WHAT YOU ARE ASKED TO DO => Set down, word for word, each line from the top of the data through the line that has "This screenshot has height=340, width=423."; omit every picture.

Saved entries:
##########

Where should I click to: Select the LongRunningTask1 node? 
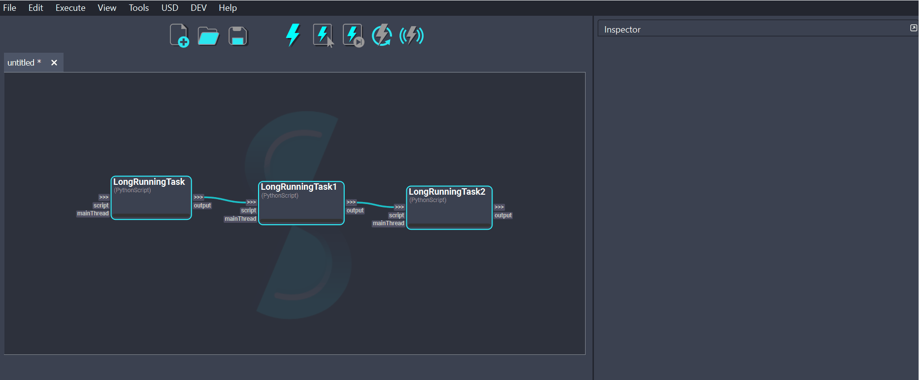(301, 206)
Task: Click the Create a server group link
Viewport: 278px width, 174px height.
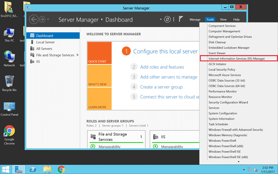Action: point(161,87)
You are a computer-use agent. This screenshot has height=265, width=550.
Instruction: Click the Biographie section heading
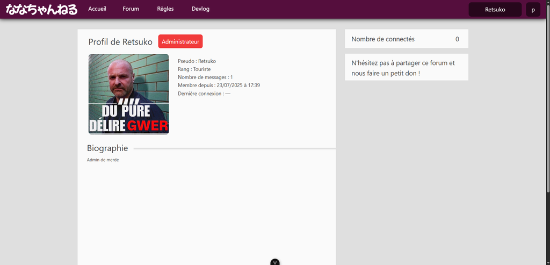[107, 148]
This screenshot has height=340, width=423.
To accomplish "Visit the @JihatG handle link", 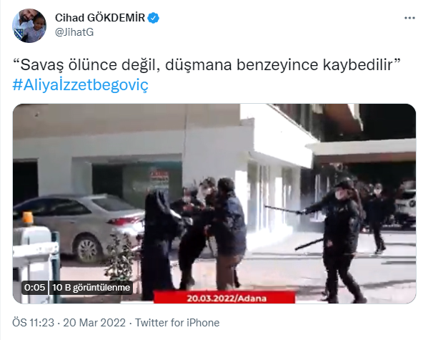I will click(74, 32).
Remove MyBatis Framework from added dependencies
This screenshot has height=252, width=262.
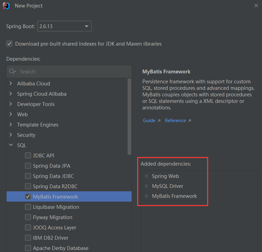(x=146, y=196)
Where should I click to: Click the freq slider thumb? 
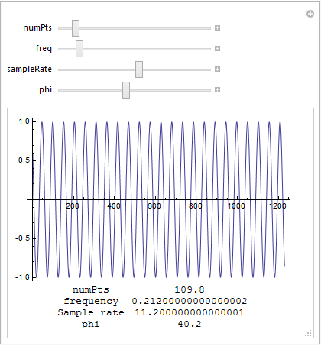(x=79, y=49)
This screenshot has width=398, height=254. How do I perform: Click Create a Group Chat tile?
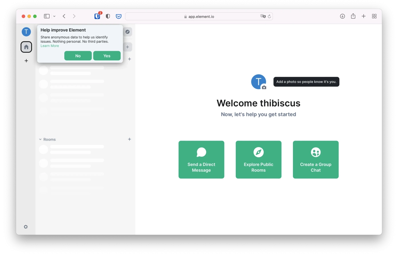click(316, 160)
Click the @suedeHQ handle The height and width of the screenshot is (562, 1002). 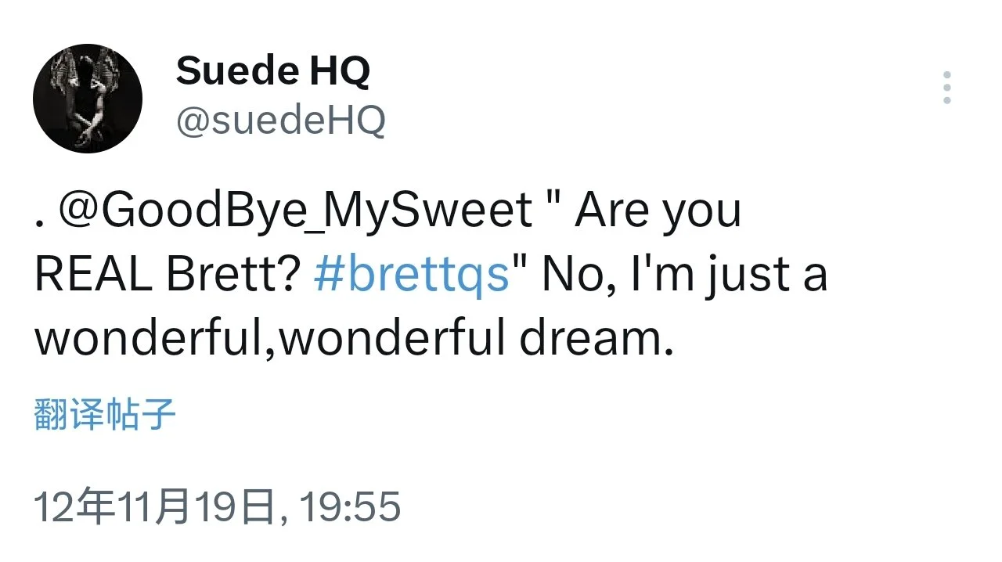pos(280,121)
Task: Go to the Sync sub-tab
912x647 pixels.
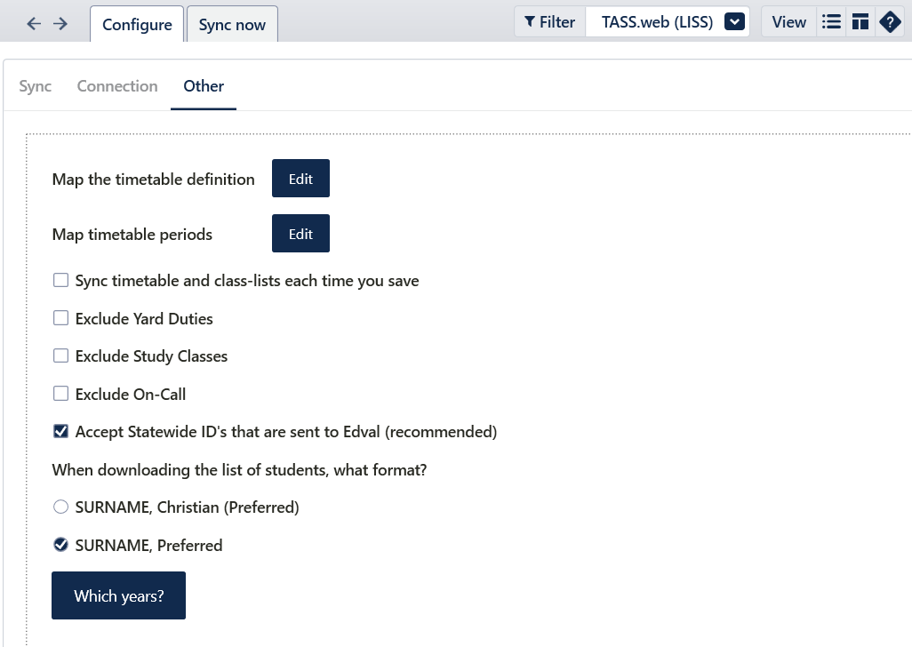Action: 36,86
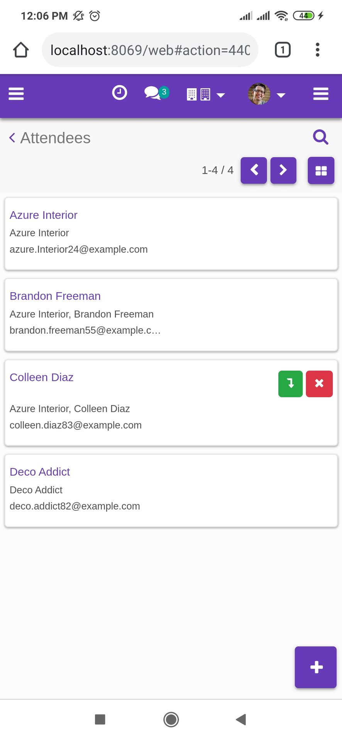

##########

WORKED SOLUTION =>
Where should I click to: Select the LongRunningTask1 node? 
(301, 206)
Task: Click the Create a server group link
Viewport: 278px width, 174px height.
Action: point(161,87)
You are a computer-use agent. This screenshot has height=265, width=550.
Instruction: Click the Biographie section heading
[107, 148]
This screenshot has height=340, width=423.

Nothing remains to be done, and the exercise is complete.